Suman Bai, Vimal Bai Pagar and Janaka Bhoye live on the streets and have recently won a major victory - a temporary ration card. For them this is a huge win, as they are all migrants and it is impossible for this group to get a ration card.

The three belong to a group of about 50 migrants in Nashik who started their struggle in 2001. The workers were supported by Anjali Borhade and her organization, Disha Foundation, an NGO. This is the first time that ration cards have been issued to migrants anywhere in the country.

"One category of people who inevitably get left out by the Public Distribution System (PDS) are migrant workers. As they do not live in their native place, they are not able to access facilities specially meant for the poor. It was this thought, and also the realization that these people aid the development of the city by providing cheap labor, and hence deserve a better life, that we started working for ration cards for migrant workers." 

Nashik city is witnessing a boom in construction work, which makes it an obvious destination for migrant workers from Maharahstra, Gujarat and Andhra Pradesh. There are some 8,000 poor families who come to work for 10 months every year to Nashik. They camp in the open, in 'nakas' or camps, without any amenities. Food insecurity is high among this population as employment - construction work or agricultural labor, is highly irregular.

The migrant labor system in Nashik is very different to the kind prevalent in other cities. Here, no labor contractors go to villages and fetch workers. The workers come on their own, usually with their entire families, and stay in the nakas. They cannot even put up tents for fear of police harassment.
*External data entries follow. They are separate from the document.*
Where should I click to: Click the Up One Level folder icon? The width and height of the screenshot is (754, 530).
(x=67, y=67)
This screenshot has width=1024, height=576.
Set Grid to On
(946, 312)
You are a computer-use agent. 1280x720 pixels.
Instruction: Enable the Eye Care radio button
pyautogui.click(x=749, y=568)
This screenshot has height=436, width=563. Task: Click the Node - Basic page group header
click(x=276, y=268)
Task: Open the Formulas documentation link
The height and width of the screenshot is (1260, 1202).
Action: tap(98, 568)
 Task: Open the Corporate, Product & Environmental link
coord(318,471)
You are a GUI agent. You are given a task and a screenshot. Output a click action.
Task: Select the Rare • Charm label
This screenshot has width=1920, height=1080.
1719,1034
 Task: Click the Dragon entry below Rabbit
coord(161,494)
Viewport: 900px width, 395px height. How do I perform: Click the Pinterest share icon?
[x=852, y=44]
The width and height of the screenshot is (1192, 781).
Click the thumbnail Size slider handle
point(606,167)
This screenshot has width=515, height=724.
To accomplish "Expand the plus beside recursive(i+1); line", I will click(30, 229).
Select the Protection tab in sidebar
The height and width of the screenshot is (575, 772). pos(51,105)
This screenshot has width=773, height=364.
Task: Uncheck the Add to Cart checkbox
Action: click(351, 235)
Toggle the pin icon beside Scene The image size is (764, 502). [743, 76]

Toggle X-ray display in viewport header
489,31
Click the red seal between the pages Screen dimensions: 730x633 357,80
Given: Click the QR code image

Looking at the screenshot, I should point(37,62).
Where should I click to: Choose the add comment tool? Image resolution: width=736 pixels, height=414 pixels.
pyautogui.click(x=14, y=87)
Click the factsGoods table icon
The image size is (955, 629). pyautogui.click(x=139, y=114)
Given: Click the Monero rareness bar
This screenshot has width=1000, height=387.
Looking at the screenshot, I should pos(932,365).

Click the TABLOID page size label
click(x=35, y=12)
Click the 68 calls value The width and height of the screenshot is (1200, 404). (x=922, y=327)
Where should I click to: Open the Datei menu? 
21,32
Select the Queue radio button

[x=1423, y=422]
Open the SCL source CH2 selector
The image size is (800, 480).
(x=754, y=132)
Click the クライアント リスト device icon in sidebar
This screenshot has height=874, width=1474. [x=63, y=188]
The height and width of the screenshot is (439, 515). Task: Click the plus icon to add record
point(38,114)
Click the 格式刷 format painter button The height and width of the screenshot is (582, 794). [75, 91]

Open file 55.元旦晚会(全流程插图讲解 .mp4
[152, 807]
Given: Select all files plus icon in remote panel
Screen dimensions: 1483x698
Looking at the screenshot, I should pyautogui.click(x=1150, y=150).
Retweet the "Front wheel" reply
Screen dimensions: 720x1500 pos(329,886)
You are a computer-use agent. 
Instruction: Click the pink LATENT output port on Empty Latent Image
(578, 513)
"Initially, when we took up the issue with the PDS officials in 2001," says Borhade, "The department did not respond despite repeated follow-ups. We took out demonstrations and ran campaigns (some jointly with the Rationing Kruti Samiti - a pressure group working in Maharashtra) for the effective implementation of PDS. More than a 100 migrant workers sacrificed their daily wages for days together to join the struggle."

Fortunately, the Additional Collector Shekhar Meshram Gaikwad proved to be sensitive, and agreed to talk with the migrants. The migrant workers participated in the discussions enthusiastically. Vimalbai Pagar, Janka Bhoye, Baba Tathe, Maruti Labde and others presented their side of the story very lucidly.

Their efforts bore fruit and application forms were issued. But the migrants were unable to furnish income proof or submit the employers'
recommendation. Again, the group held discussions with the PDS officials on it and the rules were relaxed.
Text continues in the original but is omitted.